DATA RECORDS:

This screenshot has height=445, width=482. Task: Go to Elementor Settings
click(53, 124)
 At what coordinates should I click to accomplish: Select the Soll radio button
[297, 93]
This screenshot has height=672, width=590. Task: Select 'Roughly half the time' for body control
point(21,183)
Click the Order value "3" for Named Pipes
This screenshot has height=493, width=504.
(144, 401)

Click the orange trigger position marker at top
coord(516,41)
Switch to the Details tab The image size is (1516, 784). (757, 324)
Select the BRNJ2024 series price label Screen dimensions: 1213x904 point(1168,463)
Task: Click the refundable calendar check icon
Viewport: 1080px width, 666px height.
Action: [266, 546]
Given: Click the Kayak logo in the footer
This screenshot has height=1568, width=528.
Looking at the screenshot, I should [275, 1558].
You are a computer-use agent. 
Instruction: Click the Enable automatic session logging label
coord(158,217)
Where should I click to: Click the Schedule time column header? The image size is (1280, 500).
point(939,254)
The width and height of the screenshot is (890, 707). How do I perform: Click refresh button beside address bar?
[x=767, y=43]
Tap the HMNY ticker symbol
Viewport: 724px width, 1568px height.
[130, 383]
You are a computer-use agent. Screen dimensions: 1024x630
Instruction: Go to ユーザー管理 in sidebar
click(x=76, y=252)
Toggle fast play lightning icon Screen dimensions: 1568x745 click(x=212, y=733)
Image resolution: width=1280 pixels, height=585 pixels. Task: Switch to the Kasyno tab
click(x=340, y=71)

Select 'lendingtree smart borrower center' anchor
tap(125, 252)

ACTIVITY:
Check each line above for the word "computer" and copy the ones that have it.

TASK RESULT:
You are a computer-use agent. 
You are a computer-use agent. Screen dimensions: 1024x630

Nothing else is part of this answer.